If you are testing your disaster recovery solution and want to fail over to the recovery node, make sure that the queue manager on the active node is not running anymore. You can then start the queue manager on the disaster recovery node immediately without performing any configuration or creating OSS directories. The necessary steps are performed automatically by the product. Provided you have set a refresh interval by using runnscnf (see step 4) your .ini files and ssl certificates will be up to date when the queue manager is started.

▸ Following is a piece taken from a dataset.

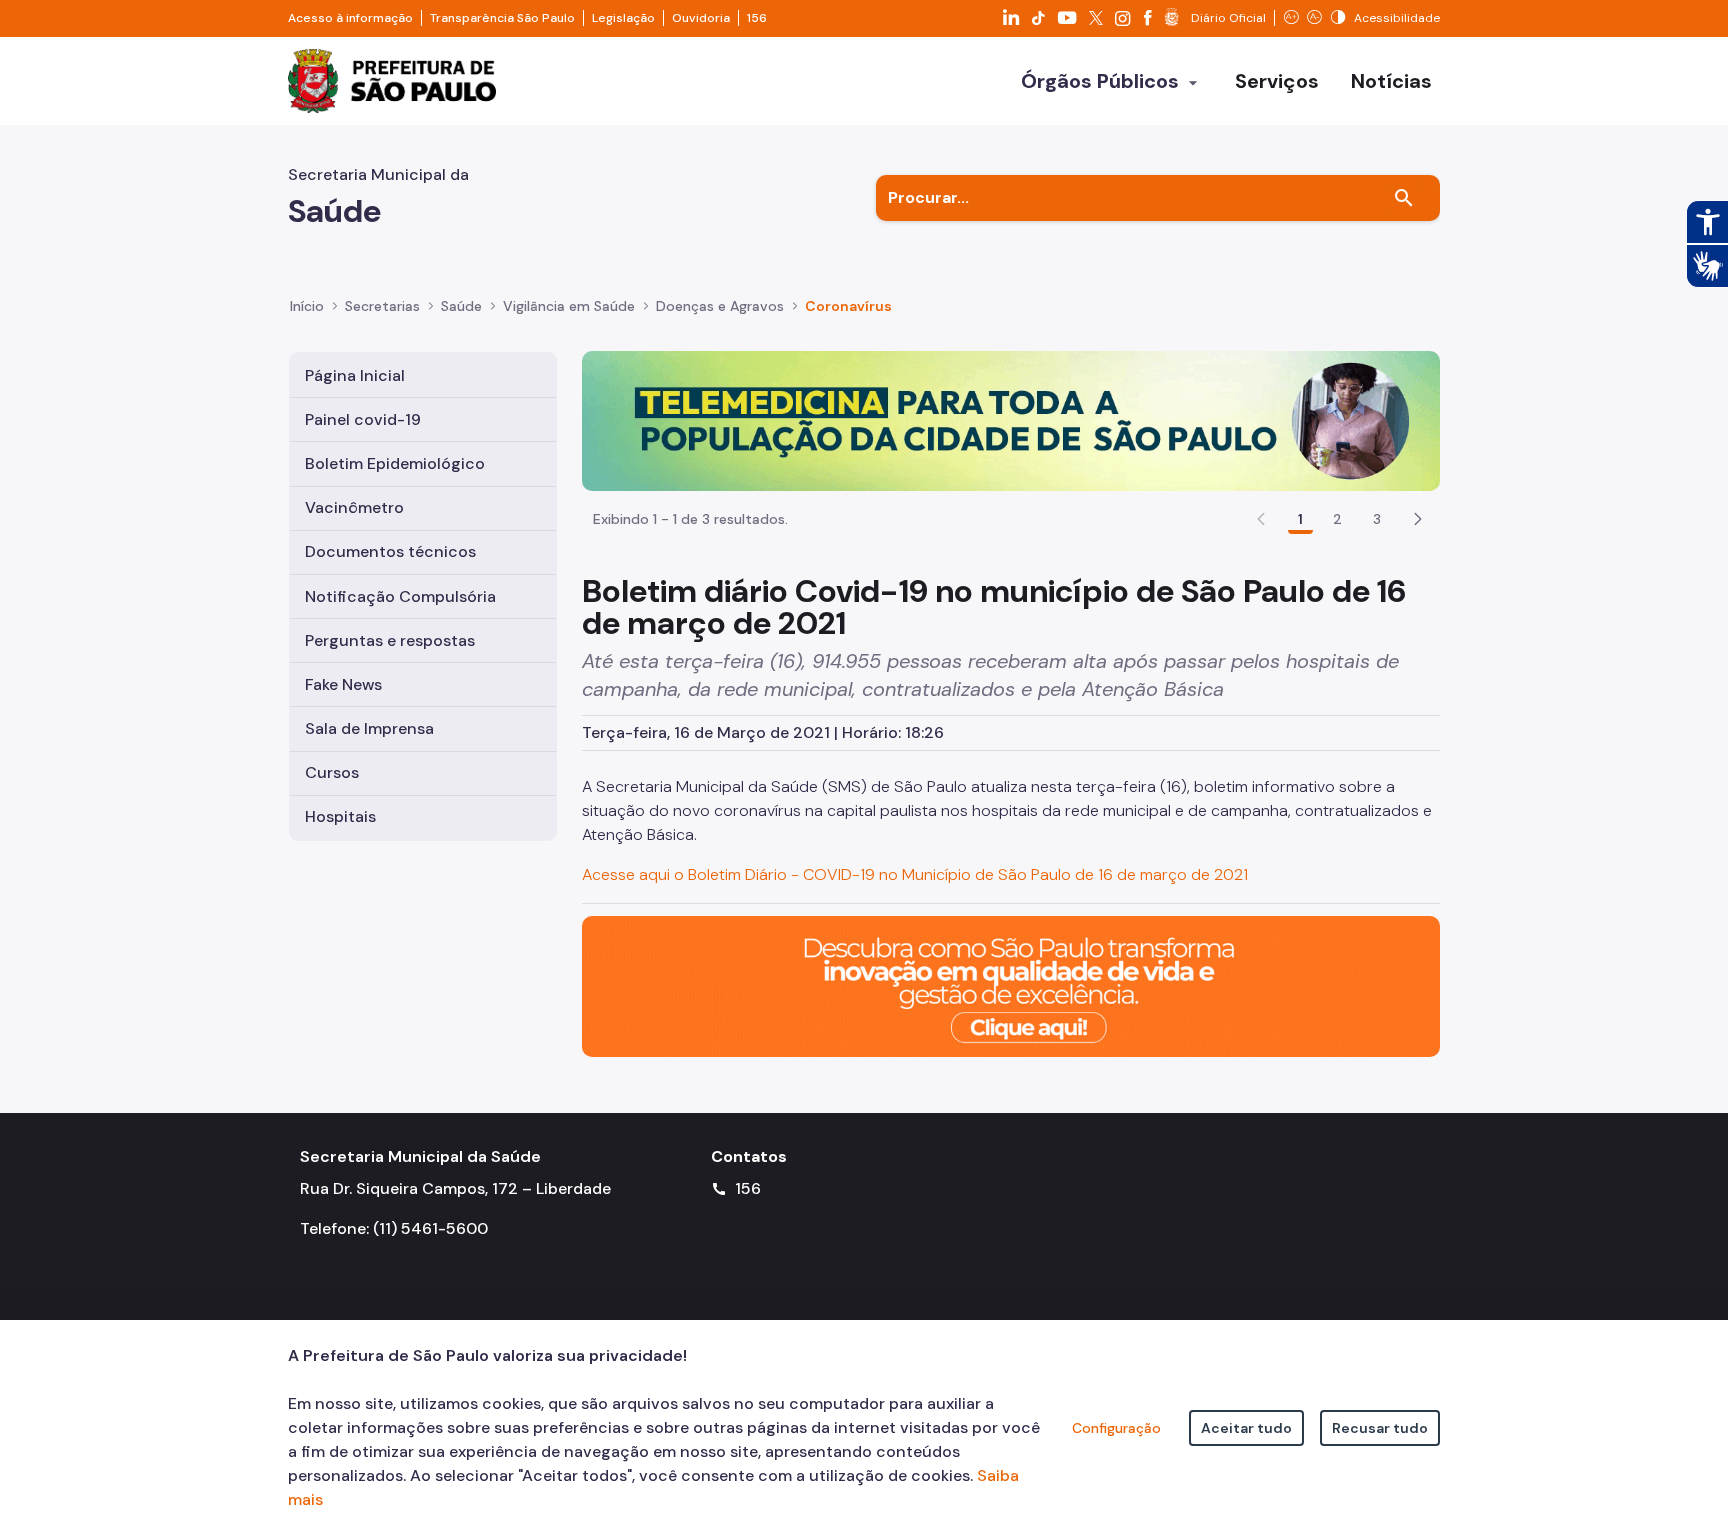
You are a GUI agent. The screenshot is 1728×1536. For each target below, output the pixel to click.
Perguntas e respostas (390, 640)
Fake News (343, 684)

- If you use asynchronous replication technology, there may be a backlog of audit trail data which was not replicated to the recovery node before a fail over. In this situation, you might lose some message data.
- Do not manually change any .ini or ssl files on the recovery system. If IBM MQ on the recovery node detects that any of the .ini or ssl files is more recent than the most recent file from the active system when starting a queue manager, it will not refresh these files from the replicated archive. This can cause unwanted effects.
- If you manage the ssl files on the recovery node manually (for example, because you are using different certificates in the backup node), you can prevent IBM MQ from overriding these certificates with those from the primary node. Configure this feature by using runnscnf (class = QueueManager, object = CurrentQmgr, property = RecoverSSLFiles, setting this value to F will preserve SSL files stored on the recovery node, see Class QueueManager).
- Channel synchronization is not covered by audited files, so you need to reset channels after a fail over to the recovery node occurs.